Imports also grew robustly, testifying to the underlying momentum of the world's third-largest economy despite government steps to cool the red-hot property market.
China's total exports rose 48.5 percent in May from a year earlier and imports were up 48.3 percent, the General Administration of Customs said on Thursday, giving China a trade surplus of $19.5 billion, up from just $1.7 billion in April
For the time being, at least, Chinese exports to Europe registered no impact whatsoever from the continent's debt crisis. On the contrary, exports to the European Union soared to a 49.7 percent year-on-year increase from a 28.5 percent path in April.
Some economists suspected that overseas buyers of Chinese goods might have brought forward their purchases to beat an expected resumption of the yuan's rise, something that had been feverishly anticipated in April and early May.

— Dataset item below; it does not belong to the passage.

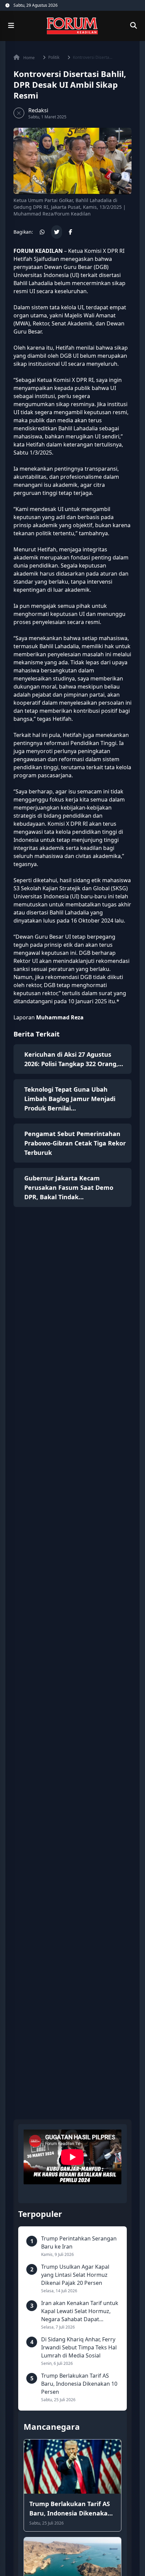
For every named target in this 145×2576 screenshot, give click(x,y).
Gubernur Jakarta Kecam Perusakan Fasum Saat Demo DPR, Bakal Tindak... (68, 1187)
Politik (53, 57)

Exports rose 9.9 percent from April. After calendar adjustments for the number of working days, the increase was 10.9 percent, Customs said. By contrast, imports fell month on month.
Because Europe's debt crisis has sent the euro tumbling, speculation has recently cooled that the yuan will resume its rise after having been frozen since July 2008 to help exporters weather the global credit crunch.
The yuan is tied to the dollar and that has led to a sharp rise in its all-important trade-weighted index. But it has done nothing to appease lawmakers in Washington who blame what they see as a cheap yuan for the loss of millions of U.S. manufacturing jobs.